Before the eyes, the terrified eyes of Adam and Eve, God killed an animal. The
blood spurted. That was death. And it may have been a beloved pet, one that
followed them about and even shared their food. But now a lifeless corpse. The
death that should have been theirs had fallen upon it. It was the victim, the
substitute for the time being.
And one may ask why such a bloody religion, as the Jews had? Why all the
sacrifices from day to day and for years. It was to tell them about the
exceeding sinfulness of sin. Every man could look at the sacrificial victim,
bleeding and breathing its very last, and say within himself "Except for the
grace of God, that is I." To them death was no far away dream. It became a
present reality, a reminder.
But why the reprieve? Why was the substitute killed and Adam live on another 930
years? Adam was driven out of his paradise. But the sacrifice did not give him
the right to re-enter that paradise. No such provision. Nor could he return and
eat of the tree of life and live on and on. That, too, was forbidden. Why?
Death was postponed so that there might be an intervening redemptive purpose
worked out so that Adam might some day live again. An immortal being, an having
a new and far better paradise than the one he lost. This is the love and grace
of God.
For God so loved the world as to give His only begotten Son, that whosoever
believeth in Him, should not perish, but have everlasting life. He has abolished
death, and brought life and immortality to light by the gospel.

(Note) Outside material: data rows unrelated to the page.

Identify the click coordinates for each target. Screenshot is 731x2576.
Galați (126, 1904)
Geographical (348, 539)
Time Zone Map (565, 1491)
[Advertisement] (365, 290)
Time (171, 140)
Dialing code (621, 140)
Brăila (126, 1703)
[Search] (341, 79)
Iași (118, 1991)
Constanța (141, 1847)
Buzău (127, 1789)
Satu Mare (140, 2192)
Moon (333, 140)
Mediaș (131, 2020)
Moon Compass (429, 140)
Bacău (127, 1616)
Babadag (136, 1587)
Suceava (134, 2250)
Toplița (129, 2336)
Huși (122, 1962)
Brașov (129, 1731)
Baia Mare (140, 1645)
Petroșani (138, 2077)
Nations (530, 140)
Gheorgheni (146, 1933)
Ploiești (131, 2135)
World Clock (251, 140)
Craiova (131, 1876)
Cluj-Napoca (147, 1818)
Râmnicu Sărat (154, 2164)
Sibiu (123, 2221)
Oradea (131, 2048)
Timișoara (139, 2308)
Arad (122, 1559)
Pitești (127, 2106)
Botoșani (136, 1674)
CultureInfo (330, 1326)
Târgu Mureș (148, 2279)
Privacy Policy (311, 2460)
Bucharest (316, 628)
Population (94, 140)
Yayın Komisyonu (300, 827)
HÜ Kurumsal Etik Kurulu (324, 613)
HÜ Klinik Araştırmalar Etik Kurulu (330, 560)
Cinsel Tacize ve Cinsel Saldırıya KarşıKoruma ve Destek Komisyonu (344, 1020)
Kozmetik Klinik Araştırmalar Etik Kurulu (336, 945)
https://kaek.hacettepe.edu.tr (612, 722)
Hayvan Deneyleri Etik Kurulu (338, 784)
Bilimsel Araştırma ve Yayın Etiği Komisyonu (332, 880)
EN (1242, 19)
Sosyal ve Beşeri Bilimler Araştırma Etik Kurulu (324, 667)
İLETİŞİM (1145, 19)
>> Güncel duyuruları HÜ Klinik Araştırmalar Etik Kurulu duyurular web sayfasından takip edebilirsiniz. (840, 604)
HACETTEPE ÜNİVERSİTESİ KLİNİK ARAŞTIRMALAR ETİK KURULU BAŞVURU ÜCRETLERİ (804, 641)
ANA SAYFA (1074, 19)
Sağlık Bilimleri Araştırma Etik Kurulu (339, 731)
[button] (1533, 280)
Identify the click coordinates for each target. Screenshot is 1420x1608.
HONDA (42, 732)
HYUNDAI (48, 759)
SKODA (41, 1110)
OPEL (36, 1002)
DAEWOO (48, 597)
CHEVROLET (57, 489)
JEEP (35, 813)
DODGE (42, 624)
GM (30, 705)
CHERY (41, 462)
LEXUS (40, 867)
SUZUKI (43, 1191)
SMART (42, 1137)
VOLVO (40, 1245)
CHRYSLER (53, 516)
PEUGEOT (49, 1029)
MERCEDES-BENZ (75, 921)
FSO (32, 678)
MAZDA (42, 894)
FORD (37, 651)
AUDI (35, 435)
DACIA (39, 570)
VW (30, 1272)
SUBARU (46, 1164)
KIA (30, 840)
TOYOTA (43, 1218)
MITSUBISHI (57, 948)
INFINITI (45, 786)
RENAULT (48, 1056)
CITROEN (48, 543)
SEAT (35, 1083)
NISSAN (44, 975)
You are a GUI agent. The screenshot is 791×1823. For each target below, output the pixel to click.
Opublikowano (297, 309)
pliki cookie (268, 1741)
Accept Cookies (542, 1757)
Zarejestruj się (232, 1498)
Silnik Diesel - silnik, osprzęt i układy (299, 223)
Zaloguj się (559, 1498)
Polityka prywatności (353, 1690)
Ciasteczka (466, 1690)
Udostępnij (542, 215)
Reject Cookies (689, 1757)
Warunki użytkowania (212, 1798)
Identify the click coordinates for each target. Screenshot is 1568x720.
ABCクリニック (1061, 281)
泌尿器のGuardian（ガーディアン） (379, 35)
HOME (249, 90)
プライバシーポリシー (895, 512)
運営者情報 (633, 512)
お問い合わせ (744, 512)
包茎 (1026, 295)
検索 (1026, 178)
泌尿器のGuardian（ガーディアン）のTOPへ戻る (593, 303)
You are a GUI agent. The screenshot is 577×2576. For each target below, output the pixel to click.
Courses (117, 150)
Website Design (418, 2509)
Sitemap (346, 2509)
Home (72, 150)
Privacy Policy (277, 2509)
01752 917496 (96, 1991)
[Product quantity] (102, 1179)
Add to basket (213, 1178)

To accomplish this great redemptive work, the Lord Jesus Christ has therefore
been constituted a second Head for the human race, a Second Adam. But there is a
difference. In the physical realm, Adam was head of the human race without
exception. What folks might or might not believe about it did not alter it a
whit. But in the case of the new Head, there is a difference. He is the Head
only of all of those who believe. The rest perish.
And so we discover that the new creation is a selection from the old of those
who will make the right choice. Those who make the wrong choice, and have no
union with the Divine Redeemer, are like the beasts that perish.